Live Review by Fraser MacIntyre | 29 Jan 2020

A.R. Pinewood will intrigue many a crowd in 2020. A single eye is the only facial feature of his discernible tonight: a cowboy hat and a steampunk mask shield the rest from our gaze. Backed by a band that features eagleowl’s Bart Owl – who will later accompany Faith Eliott onstage – Pinewood modulates his voice to sublime effect throughout his second ever live performance.

Faith Eliott enchants a small yet entirely engrossed gathering with a new song and selected cuts from their debut record Impossible Bodies, joined by Owl on bass for several songs – his hushed, melancholic playing a stirring low-end for Eliott’s restless, delay-tinged fingerpicking to twist and shimmer above. Vulnerable, humorous, filled with clever, disarming metaphors and exquisite imagery – Eliott’s songs engage both our hearts and imaginations to joyous and devastating effect.

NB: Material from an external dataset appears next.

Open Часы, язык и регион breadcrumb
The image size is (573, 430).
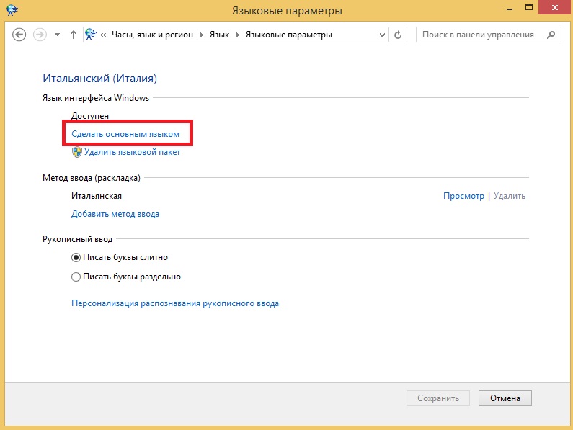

Image: Common Holly @ The Hug & Pint, Glasgow, 19 Jan by Hayley Smith

Brigitte Naggar, aka Common Holly, first took to The Hug & Pint stage in 2018, touring beyond her GoldFlakePaint-championed debut Playing House. Tonight, she shares songs from her sophomore release, When I Say To You Black Lightning, accompanied by a three-piece band including Devon Bate, producer of both records. Still a bit of a cherished secret on these shores, Naggar doesn’t quite have the crowd she deserves, but the so-polite-it-becomes-jarring silence that follows each warm burst of applause from her small to medium-sized audience seems fairly in keeping with the Montreal songwriter’s short, tense meditations.

Central Booking is an early highlight of a set that reveals the four as accomplished and adventurous musicians. ‘I am sorry New York broke you… / I think perhaps it woke you’, Naggar sings over clever and creepy guitar lines that twist and turn sharply and suddenly in unexpected directions like a country road at night.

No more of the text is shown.